EXERCISE REQUIREMENTS -> Search the data for the string "screenshot" and extract every line where it appears.

DATA PROVIDED ->

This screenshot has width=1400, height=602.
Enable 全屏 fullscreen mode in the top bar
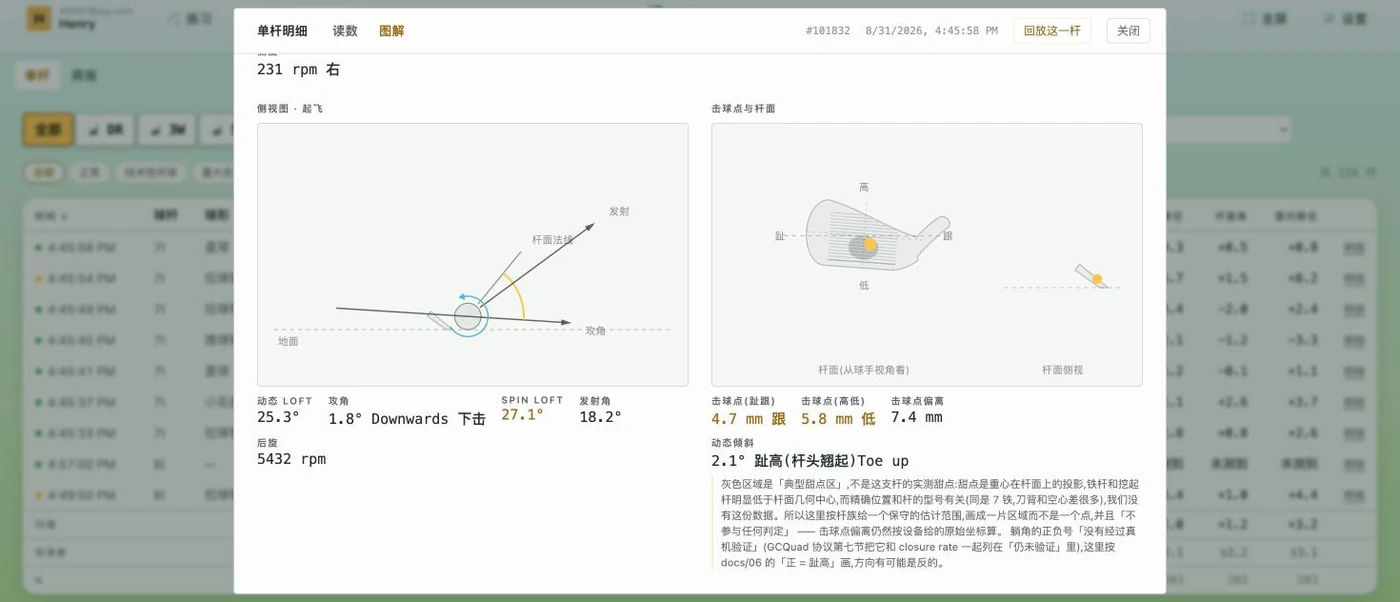(x=1265, y=19)
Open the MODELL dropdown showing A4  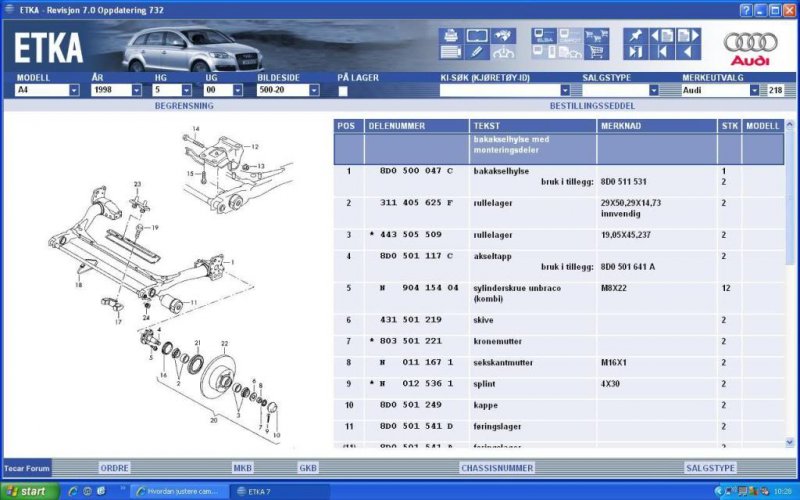[74, 90]
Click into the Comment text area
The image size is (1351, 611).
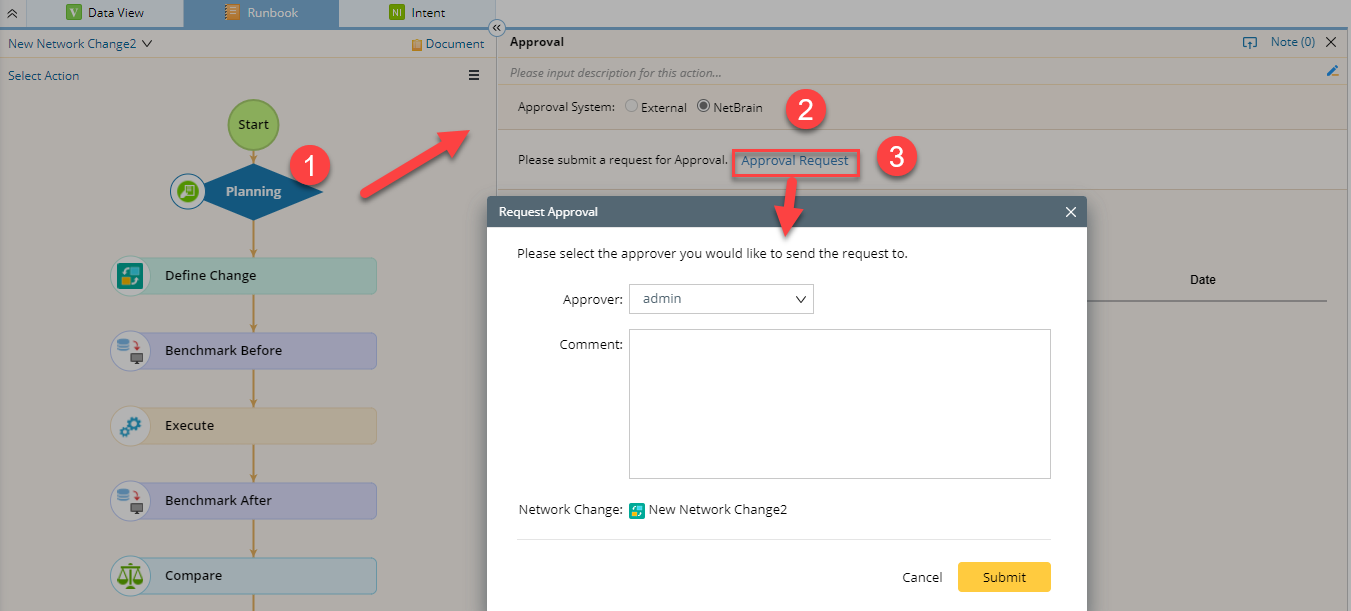tap(839, 404)
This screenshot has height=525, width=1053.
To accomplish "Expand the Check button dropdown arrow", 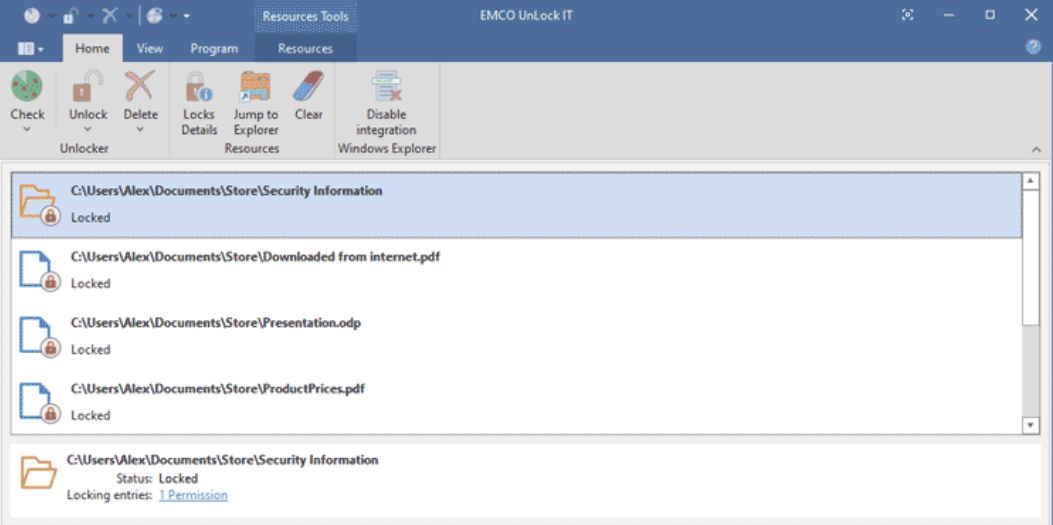I will coord(27,129).
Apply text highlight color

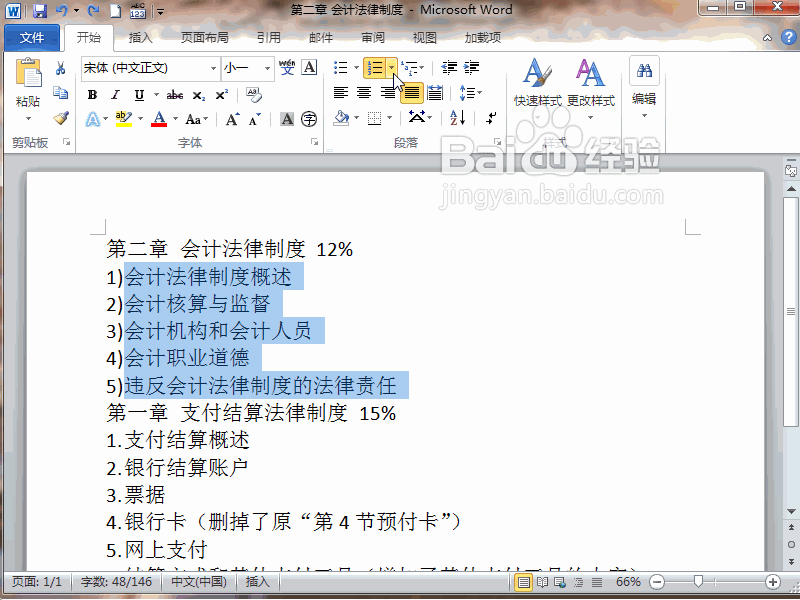pyautogui.click(x=122, y=117)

TASK RESULT ->
This screenshot has width=1400, height=602.
This screenshot has height=525, width=1053.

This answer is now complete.